Records to use →

--- START ---

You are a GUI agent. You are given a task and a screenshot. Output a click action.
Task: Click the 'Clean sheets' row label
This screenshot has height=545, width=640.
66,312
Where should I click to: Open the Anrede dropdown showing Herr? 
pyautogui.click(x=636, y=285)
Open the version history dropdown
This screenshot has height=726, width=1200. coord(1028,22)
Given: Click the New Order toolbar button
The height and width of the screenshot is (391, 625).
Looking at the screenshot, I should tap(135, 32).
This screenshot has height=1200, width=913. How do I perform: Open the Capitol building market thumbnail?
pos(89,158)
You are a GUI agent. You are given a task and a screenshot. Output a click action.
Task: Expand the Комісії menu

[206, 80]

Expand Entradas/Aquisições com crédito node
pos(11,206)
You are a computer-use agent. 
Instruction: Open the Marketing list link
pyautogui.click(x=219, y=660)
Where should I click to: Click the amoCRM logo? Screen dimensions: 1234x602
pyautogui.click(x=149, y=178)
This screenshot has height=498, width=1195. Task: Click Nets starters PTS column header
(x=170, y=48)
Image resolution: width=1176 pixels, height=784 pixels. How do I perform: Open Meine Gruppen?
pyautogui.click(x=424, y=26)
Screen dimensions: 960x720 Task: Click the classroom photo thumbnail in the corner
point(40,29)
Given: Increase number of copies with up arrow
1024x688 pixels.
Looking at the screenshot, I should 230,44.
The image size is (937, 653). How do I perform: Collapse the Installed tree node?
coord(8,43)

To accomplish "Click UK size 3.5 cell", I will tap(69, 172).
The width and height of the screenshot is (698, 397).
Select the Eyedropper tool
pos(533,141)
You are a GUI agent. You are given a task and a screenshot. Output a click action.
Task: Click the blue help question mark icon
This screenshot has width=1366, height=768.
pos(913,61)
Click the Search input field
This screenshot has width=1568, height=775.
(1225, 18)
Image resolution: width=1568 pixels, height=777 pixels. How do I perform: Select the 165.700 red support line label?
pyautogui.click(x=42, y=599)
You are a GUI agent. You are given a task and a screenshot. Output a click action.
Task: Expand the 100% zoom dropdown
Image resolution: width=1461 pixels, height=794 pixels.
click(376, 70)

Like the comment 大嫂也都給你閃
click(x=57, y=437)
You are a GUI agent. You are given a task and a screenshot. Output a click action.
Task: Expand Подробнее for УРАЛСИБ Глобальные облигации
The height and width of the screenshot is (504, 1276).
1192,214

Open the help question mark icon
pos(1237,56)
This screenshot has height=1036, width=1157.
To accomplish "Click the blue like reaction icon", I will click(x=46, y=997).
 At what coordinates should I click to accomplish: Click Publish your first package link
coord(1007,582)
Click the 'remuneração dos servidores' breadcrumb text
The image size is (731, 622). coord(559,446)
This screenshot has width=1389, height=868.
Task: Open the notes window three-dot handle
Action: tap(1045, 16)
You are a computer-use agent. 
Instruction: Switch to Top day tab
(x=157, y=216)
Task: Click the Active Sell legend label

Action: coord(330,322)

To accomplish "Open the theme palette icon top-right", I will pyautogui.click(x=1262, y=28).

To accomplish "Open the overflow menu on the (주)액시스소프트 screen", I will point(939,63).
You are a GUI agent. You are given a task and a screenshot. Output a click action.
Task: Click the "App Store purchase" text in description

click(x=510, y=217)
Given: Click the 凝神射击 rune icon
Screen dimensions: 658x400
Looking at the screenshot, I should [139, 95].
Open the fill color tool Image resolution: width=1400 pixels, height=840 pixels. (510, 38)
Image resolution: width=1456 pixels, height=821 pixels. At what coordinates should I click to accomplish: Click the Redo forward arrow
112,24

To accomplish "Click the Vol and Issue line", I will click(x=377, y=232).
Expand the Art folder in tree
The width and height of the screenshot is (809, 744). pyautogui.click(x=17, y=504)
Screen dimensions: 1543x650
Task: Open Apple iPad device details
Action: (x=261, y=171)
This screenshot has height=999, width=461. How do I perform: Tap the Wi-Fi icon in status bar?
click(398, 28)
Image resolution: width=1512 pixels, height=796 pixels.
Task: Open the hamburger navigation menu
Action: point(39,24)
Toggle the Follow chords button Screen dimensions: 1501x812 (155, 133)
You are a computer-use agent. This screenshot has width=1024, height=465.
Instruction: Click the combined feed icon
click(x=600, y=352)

--- END ---

How to complete this task →
Whole listing, every line: reproduce it exactly.

Answer for this exercise →
You are a GUI agent. You are given a task and a screenshot. Output a click action.
Task: Click the 'Clean sheets' row label
This screenshot has height=545, width=640.
66,312
Where should I click to: Open the Anrede dropdown showing Herr? 
pyautogui.click(x=636, y=285)
Open the version history dropdown
This screenshot has height=726, width=1200. coord(1028,22)
Given: Click the New Order toolbar button
The height and width of the screenshot is (391, 625).
Looking at the screenshot, I should tap(135, 32).
This screenshot has height=1200, width=913. How do I perform: Open the Capitol building market thumbnail?
pos(89,158)
You are a GUI agent. You are given a task and a screenshot. Output a click action.
Task: Expand the Комісії menu

[206, 80]

Expand Entradas/Aquisições com crédito node
pos(11,206)
You are a computer-use agent. 
Instruction: Open the Marketing list link
pyautogui.click(x=219, y=660)
Where should I click to: Click the amoCRM logo? Screen dimensions: 1234x602
pyautogui.click(x=149, y=178)
This screenshot has height=498, width=1195. Task: Click Nets starters PTS column header
(x=170, y=48)
Image resolution: width=1176 pixels, height=784 pixels. How do I perform: Open Meine Gruppen?
pyautogui.click(x=424, y=26)
Screen dimensions: 960x720 Task: Click the classroom photo thumbnail in the corner
point(40,29)
Given: Increase number of copies with up arrow
1024x688 pixels.
Looking at the screenshot, I should 230,44.
The image size is (937, 653). How do I perform: Collapse the Installed tree node?
coord(8,43)

To accomplish "Click UK size 3.5 cell", I will tap(69, 172).
The width and height of the screenshot is (698, 397).
Select the Eyedropper tool
pos(533,141)
You are a GUI agent. You are given a task and a screenshot. Output a click action.
Task: Click the blue help question mark icon
This screenshot has width=1366, height=768.
pos(913,61)
Click the Search input field
This screenshot has width=1568, height=775.
(1225, 18)
Image resolution: width=1568 pixels, height=777 pixels. How do I perform: Select the 165.700 red support line label?
pyautogui.click(x=42, y=599)
You are a GUI agent. You are given a task and a screenshot. Output a click action.
Task: Expand the 100% zoom dropdown
Image resolution: width=1461 pixels, height=794 pixels.
click(376, 70)

Like the comment 大嫂也都給你閃
click(x=57, y=437)
You are a GUI agent. You are given a task and a screenshot. Output a click action.
Task: Expand Подробнее for УРАЛСИБ Глобальные облигации
The height and width of the screenshot is (504, 1276).
1192,214

Open the help question mark icon
pos(1237,56)
This screenshot has height=1036, width=1157.
To accomplish "Click the blue like reaction icon", I will click(x=46, y=997).
 At what coordinates should I click to accomplish: Click Publish your first package link
coord(1007,582)
Click the 'remuneração dos servidores' breadcrumb text
The image size is (731, 622). coord(559,446)
This screenshot has width=1389, height=868.
Task: Open the notes window three-dot handle
Action: tap(1045, 16)
You are a computer-use agent. 
Instruction: Switch to Top day tab
(x=157, y=216)
Task: Click the Active Sell legend label

Action: coord(330,322)

To accomplish "Open the theme palette icon top-right", I will pyautogui.click(x=1262, y=28).

To accomplish "Open the overflow menu on the (주)액시스소프트 screen", I will point(939,63).
You are a GUI agent. You are given a task and a screenshot. Output a click action.
Task: Click the "App Store purchase" text in description

click(x=510, y=217)
Given: Click the 凝神射击 rune icon
Screen dimensions: 658x400
Looking at the screenshot, I should [139, 95].
Open the fill color tool Image resolution: width=1400 pixels, height=840 pixels. (510, 38)
Image resolution: width=1456 pixels, height=821 pixels. At what coordinates should I click to accomplish: Click the Redo forward arrow
112,24

To accomplish "Click the Vol and Issue line", I will click(x=377, y=232).
Expand the Art folder in tree
The width and height of the screenshot is (809, 744). pyautogui.click(x=17, y=504)
Screen dimensions: 1543x650
Task: Open Apple iPad device details
Action: (x=261, y=171)
This screenshot has height=999, width=461. How do I perform: Tap the Wi-Fi icon in status bar?
click(398, 28)
Image resolution: width=1512 pixels, height=796 pixels.
Task: Open the hamburger navigation menu
Action: point(39,24)
Toggle the Follow chords button Screen dimensions: 1501x812 (155, 133)
You are a computer-use agent. This screenshot has width=1024, height=465.
Instruction: Click the combined feed icon
click(x=600, y=352)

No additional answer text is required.